ASSIGNED TASK: Among the entries below, which lines run from the line with "The width and height of the screenshot is (1280, 800)." through the line with "Given: Click the"? Retype those, both ends included, exactly and without pictures.

THE DATA:
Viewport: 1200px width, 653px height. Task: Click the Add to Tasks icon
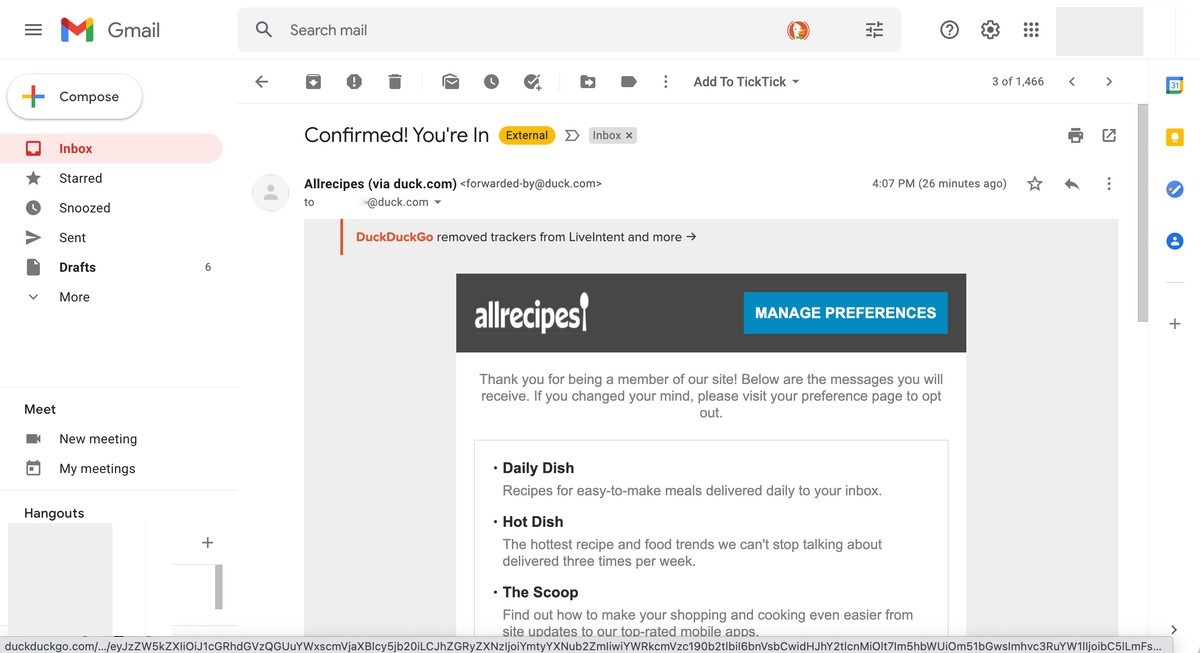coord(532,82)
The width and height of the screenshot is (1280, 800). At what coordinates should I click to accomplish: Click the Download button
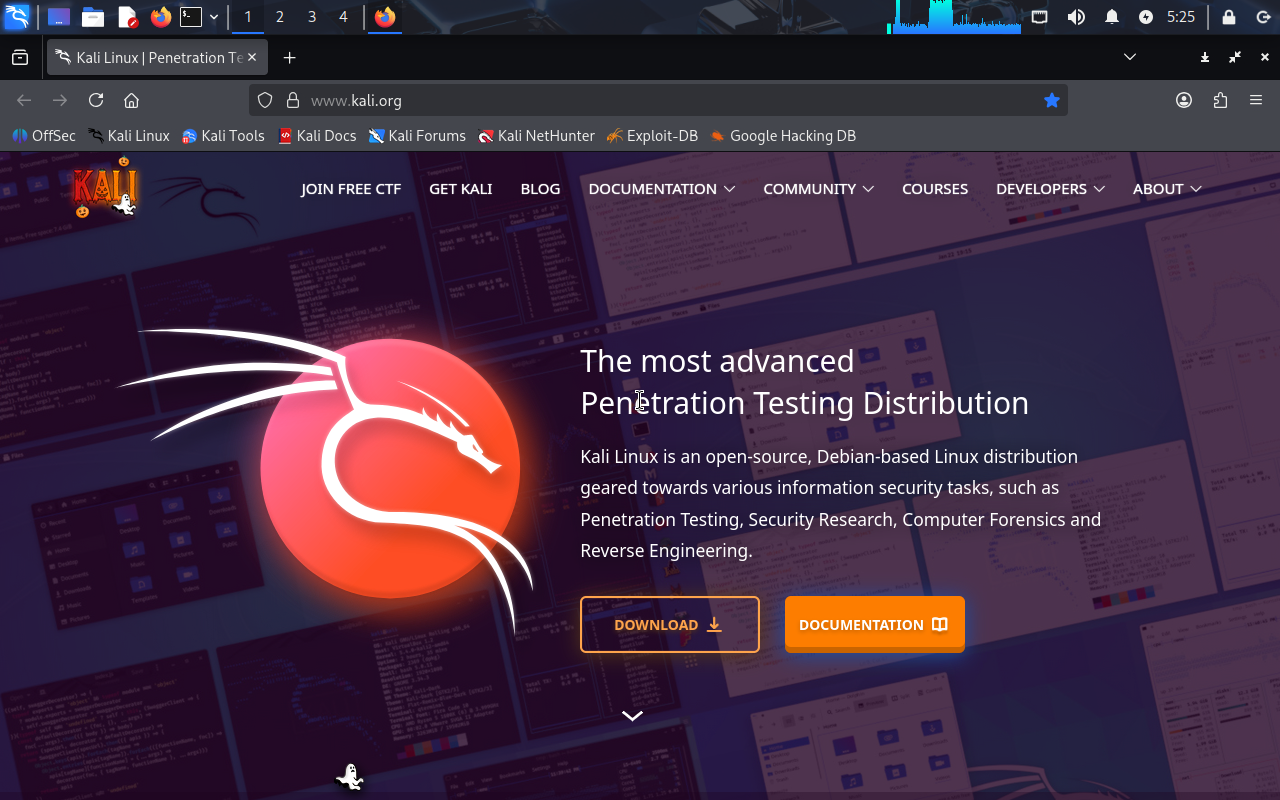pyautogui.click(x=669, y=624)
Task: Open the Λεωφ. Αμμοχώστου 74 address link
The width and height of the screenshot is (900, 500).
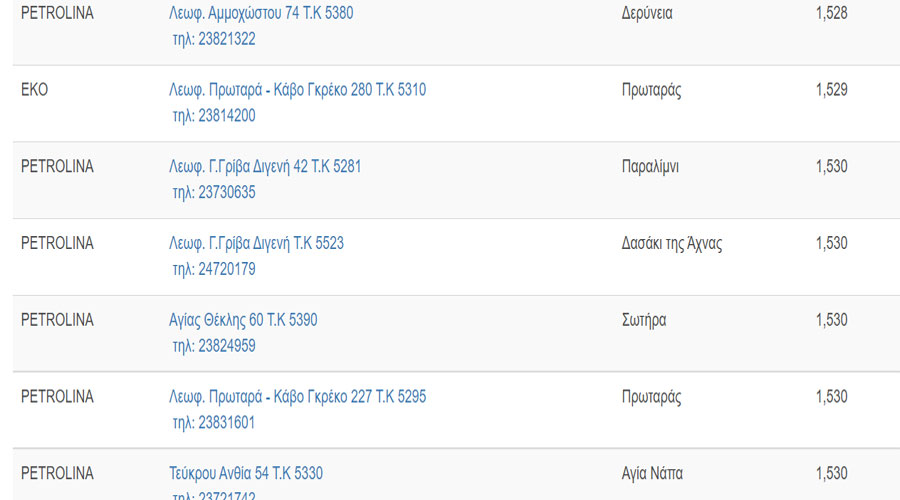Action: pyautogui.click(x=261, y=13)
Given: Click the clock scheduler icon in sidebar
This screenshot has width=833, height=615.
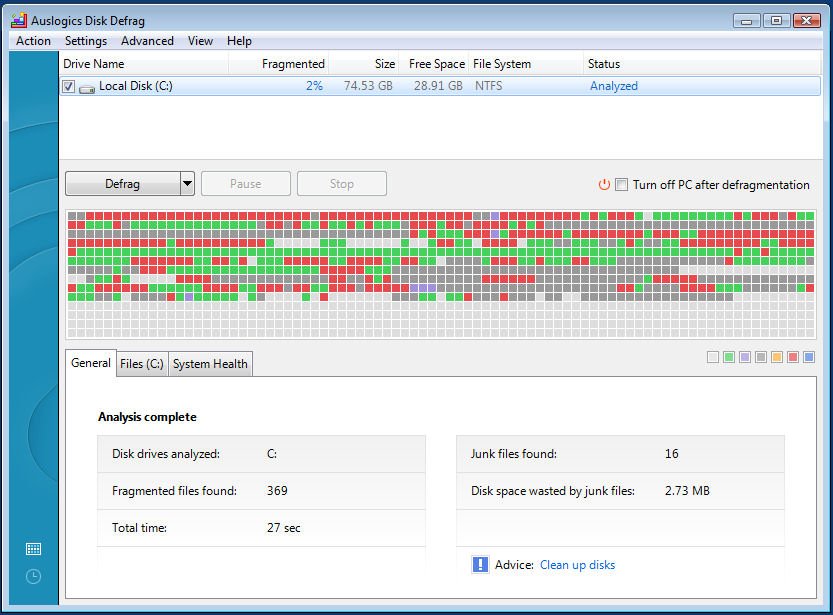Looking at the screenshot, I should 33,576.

* * *

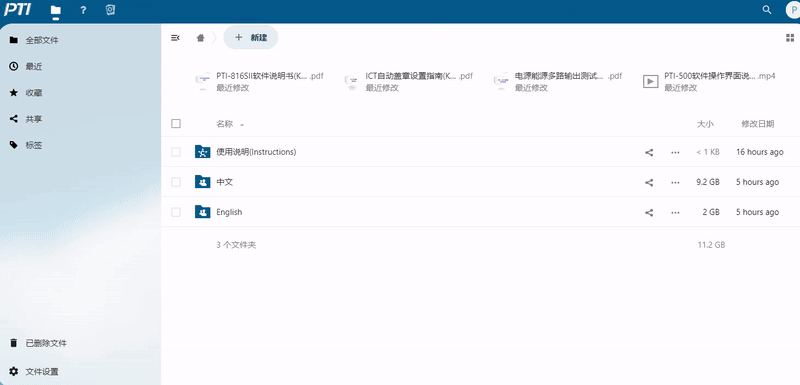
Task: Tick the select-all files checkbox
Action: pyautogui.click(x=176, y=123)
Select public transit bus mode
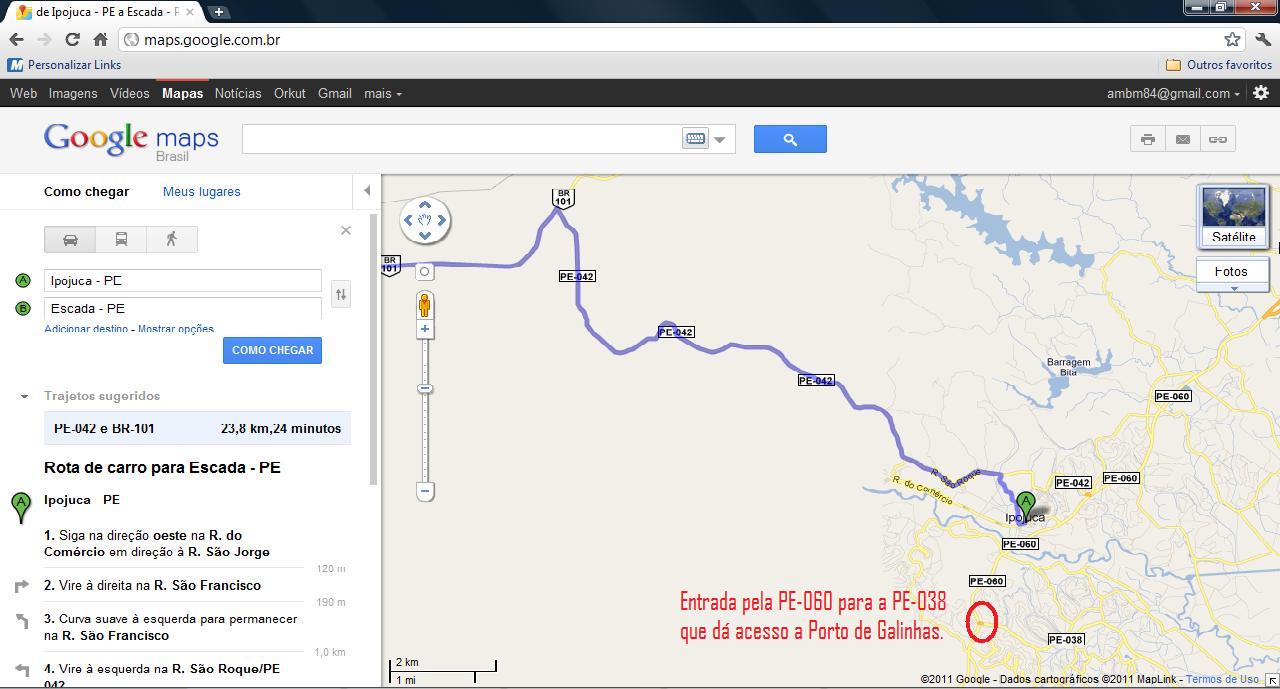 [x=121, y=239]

---

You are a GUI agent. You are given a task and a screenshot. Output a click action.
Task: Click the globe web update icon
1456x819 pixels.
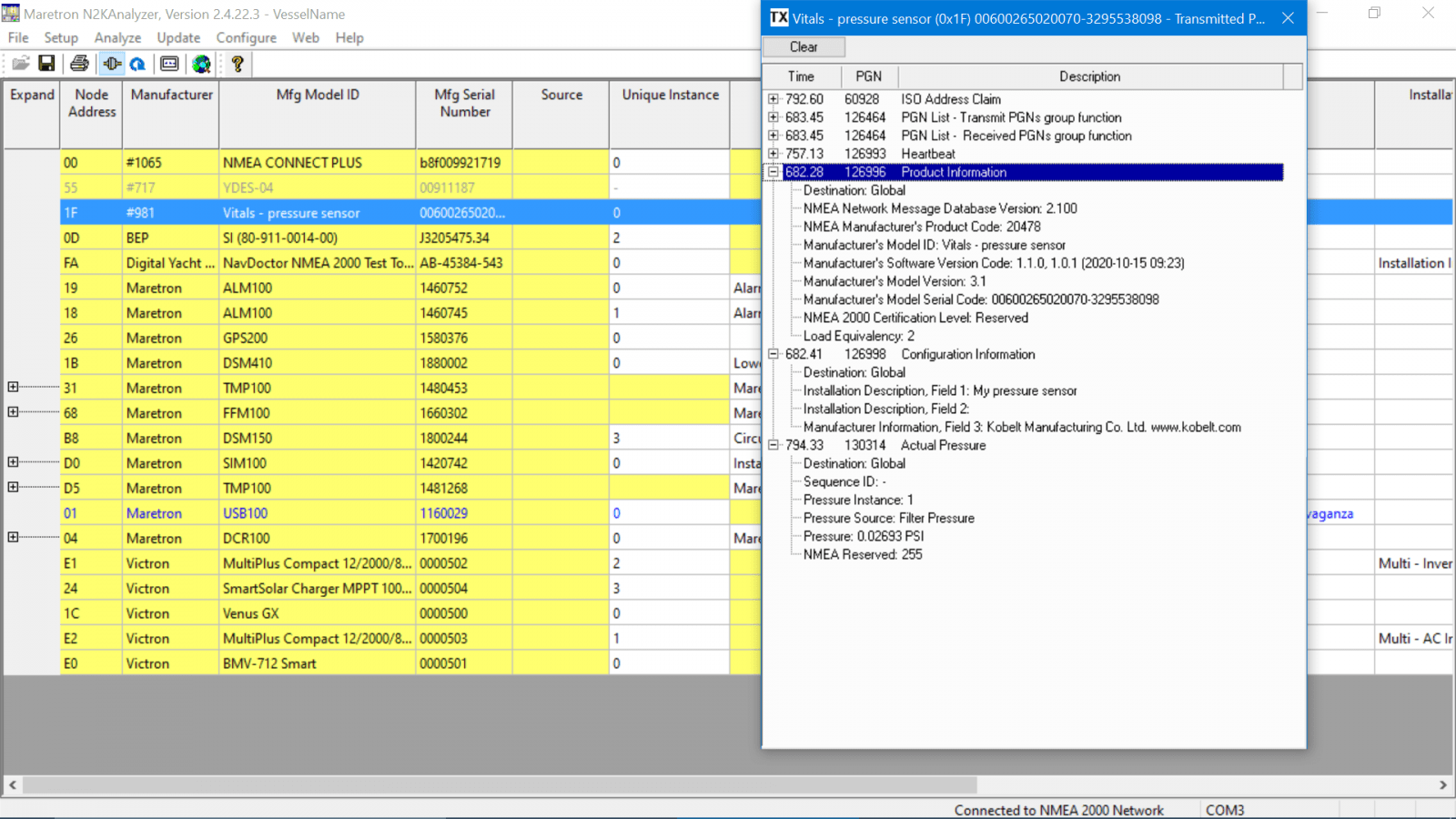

TASK OUTPUT:
The width and height of the screenshot is (1280, 800). At what coordinates should I click to accomplish: Click the Download button
pyautogui.click(x=669, y=624)
Task: Open the Λεωφ. Αμμοχώστου 74 address link
The width and height of the screenshot is (900, 500).
Action: pyautogui.click(x=261, y=13)
Given: Click the clock scheduler icon in sidebar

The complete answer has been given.